Other Applied Sciences Programs & Jobs Creation In Queens
The program has several other components to it including a commitment on the part of the collaborating academic organizations to partner with public schools to enhance math and science programs for at least 10,000 students and 250 teachers per year. And the creation of a $150 million fund to help NYC start-ups. Mr. Steel said that job creation is one of the motivating factors in this initiative. The city expects the applied science campus to spawn 600 new businesses and to generate 30,000 new jobs over the next 30 years. They also expect construction of the new site to create 20,000 temporary construction jobs, over the course of the three decades.
Questions & Answers Regarding The Roosevelt Island Technology Center
1. Only one applied technology effort? In the question and answer session, someone asked whether the city would work with other institutions, like Columbia and NYU, to nurture the development of applied sciences in the city.
Mr. Steel said they were in discussions with a few of the other bidders, but that the city would not be making any other comparable offers in terms of cash and real estate.
2. Impact of RIOC having control of some land included in deal? Another audience member noted that some of the land included in the deal for the new campus is controlled in part by the Roosevelt Island Operating Corporation [RIOC]. The RIOC controls some of the land involved in the deal and access to the Roosevelt Island infrastructure also requires RIOC approval.
Mr. Steel indicated that these issues were being managed.
3. Waterway access to Roosevelt Island? Another audience member asked what plans, if any, were in place to provide waterway access to the island.

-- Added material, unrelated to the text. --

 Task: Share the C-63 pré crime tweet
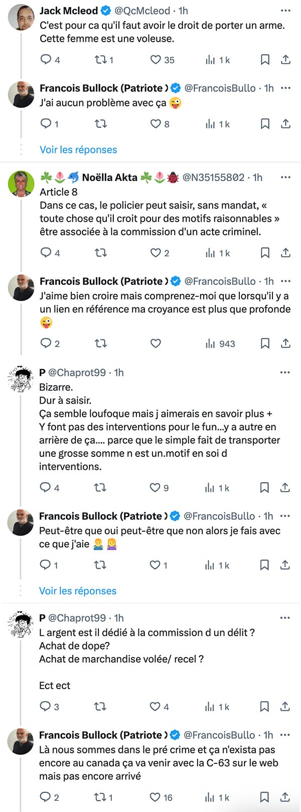coord(285,797)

Mr. Steel said thatin the summer of 2011 the city funded a three year trial program to provide water ferry service along the East River waterfront. He noted that it was exceeding its goals, due in part tothe unseasonably warm weather. If the trend continues, waterfront access might be expanded. Roosevelt Island water way access would likely be on the east side of the island as he noted that it was the “only dockable place”, and he noted, it is also a fairly narrow waterway.
4. Transparency and access to bidding for projects in the build and management of the facilities? The last question inquired as to how transparent the bidding for projects associated with the development would be to the public.
Mr. Steel responded that he thought it would be.
All in all it was another informative breakfast sponsored by the LIC Partnership at the MetLife Building in Long Island City. In the photo above, Gary Kesner, LIC Partnership Chair, is shown on the left, talking to attendees after the presentation.